_Stored records_.
= Beginning of Section =

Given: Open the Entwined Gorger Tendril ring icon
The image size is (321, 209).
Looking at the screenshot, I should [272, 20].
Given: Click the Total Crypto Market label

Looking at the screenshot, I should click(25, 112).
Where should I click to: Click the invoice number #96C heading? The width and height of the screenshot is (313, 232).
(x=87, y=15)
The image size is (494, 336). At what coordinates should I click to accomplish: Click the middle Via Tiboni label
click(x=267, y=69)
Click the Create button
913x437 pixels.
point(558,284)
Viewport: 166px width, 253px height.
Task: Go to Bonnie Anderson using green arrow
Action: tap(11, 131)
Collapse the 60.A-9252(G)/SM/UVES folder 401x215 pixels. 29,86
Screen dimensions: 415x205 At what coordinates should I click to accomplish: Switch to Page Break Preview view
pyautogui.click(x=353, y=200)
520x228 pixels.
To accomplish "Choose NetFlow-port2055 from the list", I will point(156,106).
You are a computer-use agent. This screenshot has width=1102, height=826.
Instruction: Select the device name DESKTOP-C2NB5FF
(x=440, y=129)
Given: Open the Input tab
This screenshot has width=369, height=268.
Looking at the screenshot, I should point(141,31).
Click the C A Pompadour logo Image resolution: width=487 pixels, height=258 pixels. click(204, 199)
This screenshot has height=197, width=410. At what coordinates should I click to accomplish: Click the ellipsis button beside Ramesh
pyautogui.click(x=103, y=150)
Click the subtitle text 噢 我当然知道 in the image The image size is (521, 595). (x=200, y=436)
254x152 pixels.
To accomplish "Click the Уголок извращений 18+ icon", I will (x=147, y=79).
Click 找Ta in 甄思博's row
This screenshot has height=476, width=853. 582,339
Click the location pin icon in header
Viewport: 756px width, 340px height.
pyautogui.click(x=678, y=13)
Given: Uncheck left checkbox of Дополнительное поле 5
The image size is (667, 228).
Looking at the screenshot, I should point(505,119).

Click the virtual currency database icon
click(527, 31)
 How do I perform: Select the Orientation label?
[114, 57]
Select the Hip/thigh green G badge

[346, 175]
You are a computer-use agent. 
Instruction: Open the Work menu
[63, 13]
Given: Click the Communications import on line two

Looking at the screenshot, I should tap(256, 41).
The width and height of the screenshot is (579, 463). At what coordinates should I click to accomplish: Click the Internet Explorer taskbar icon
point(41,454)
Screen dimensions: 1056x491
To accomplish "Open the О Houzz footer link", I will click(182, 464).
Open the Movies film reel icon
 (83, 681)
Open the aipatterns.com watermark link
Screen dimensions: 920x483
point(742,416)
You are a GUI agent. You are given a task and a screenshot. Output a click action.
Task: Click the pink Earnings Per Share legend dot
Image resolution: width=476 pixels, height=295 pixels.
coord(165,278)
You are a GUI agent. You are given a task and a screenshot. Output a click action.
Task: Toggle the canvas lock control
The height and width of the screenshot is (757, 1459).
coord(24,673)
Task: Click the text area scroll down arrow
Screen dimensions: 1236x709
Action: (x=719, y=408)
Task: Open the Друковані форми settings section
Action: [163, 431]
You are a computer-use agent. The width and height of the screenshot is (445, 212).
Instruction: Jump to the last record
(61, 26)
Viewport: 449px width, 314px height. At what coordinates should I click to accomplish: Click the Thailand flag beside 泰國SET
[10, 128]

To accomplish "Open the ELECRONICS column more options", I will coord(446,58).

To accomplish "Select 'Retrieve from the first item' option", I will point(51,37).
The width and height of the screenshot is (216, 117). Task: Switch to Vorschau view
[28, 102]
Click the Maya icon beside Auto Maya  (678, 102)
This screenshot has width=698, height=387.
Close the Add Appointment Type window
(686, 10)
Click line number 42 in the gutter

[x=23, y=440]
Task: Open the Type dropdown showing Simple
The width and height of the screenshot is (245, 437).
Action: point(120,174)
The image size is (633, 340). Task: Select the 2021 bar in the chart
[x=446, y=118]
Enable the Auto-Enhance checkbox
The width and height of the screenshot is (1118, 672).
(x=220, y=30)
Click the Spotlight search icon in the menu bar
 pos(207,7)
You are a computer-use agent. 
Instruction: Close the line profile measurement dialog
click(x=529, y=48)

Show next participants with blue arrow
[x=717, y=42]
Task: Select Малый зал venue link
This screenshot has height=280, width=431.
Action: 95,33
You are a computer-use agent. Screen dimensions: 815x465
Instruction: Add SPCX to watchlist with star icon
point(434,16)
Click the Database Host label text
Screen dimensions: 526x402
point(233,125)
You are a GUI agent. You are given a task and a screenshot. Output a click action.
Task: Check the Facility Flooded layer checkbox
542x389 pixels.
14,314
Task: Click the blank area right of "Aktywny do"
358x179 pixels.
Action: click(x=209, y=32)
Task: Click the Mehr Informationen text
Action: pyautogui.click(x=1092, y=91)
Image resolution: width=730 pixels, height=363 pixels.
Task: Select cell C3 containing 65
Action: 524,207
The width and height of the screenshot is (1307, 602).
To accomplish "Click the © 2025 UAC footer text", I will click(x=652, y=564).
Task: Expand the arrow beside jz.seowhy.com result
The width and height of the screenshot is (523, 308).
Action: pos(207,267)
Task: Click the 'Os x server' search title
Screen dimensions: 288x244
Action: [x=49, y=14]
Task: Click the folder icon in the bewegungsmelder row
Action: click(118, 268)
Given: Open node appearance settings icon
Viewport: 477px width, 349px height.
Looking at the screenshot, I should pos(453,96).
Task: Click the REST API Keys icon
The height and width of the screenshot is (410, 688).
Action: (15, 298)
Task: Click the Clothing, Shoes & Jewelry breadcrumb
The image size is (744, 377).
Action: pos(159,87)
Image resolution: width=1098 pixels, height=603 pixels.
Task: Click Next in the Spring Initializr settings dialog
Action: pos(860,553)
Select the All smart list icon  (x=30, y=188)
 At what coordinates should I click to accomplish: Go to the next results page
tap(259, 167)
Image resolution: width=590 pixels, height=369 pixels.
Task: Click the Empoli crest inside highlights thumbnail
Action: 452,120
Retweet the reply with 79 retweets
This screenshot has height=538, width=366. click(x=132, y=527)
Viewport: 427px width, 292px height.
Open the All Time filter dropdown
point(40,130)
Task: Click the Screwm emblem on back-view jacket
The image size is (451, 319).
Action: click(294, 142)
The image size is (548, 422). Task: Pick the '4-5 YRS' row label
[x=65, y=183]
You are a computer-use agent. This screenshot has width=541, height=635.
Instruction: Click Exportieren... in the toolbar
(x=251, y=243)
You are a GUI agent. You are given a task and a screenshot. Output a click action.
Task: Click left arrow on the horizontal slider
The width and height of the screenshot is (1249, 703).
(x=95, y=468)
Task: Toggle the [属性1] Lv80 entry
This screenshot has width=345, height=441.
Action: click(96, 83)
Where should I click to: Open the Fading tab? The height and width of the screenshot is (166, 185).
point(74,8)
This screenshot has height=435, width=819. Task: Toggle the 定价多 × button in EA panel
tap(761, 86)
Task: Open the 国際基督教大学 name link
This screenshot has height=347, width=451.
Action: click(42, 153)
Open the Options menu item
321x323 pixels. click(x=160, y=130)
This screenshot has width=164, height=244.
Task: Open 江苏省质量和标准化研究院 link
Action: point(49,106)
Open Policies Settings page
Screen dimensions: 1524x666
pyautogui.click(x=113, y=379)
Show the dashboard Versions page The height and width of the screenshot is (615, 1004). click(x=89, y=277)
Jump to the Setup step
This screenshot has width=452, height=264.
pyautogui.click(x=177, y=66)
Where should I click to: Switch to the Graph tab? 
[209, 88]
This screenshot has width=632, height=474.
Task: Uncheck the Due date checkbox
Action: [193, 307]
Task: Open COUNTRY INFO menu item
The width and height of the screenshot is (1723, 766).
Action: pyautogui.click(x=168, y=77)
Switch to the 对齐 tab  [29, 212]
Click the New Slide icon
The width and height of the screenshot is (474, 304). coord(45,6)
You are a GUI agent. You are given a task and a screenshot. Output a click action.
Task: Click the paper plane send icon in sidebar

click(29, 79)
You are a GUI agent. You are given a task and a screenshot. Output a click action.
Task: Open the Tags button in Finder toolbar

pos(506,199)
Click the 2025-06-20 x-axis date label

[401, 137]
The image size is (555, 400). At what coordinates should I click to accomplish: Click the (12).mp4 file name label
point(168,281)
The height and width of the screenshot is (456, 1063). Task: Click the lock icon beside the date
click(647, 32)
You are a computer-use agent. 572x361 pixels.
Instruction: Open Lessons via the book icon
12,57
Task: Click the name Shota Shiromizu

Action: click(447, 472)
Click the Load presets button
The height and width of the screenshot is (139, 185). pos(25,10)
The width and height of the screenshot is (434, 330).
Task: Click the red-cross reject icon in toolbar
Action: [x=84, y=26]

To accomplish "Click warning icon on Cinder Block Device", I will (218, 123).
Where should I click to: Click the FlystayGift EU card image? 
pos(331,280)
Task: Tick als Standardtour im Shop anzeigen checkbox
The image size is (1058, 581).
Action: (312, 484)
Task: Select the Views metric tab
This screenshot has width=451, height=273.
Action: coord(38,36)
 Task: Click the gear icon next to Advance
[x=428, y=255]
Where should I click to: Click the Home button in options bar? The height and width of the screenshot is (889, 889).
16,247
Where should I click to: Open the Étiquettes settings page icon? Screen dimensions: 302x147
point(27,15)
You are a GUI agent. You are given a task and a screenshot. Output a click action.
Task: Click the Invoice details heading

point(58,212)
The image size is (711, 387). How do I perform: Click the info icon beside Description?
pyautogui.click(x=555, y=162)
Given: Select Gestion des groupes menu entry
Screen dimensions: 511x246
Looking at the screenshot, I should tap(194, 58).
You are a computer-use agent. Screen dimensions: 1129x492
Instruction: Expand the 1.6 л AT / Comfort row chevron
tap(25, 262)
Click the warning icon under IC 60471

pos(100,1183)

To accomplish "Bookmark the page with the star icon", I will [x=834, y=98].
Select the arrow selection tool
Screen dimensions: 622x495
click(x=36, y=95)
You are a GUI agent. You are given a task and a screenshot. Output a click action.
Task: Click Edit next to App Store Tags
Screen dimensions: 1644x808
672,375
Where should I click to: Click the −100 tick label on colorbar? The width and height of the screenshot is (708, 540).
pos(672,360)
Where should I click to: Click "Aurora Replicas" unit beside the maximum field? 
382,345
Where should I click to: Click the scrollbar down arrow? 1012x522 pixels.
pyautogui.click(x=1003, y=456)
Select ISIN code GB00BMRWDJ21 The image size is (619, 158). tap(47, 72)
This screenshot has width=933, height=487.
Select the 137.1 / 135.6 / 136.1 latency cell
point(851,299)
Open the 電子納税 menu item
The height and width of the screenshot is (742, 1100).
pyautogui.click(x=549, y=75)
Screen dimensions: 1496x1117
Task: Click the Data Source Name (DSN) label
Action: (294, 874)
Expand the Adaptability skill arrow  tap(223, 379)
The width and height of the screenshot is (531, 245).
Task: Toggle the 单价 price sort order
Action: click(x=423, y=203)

= End of Section =

Return each line among the entries that holds the word "area".

_Reply to the task_.
Task: Click the text area scroll down arrow
Task: Click the blank area right of "Aktywny do"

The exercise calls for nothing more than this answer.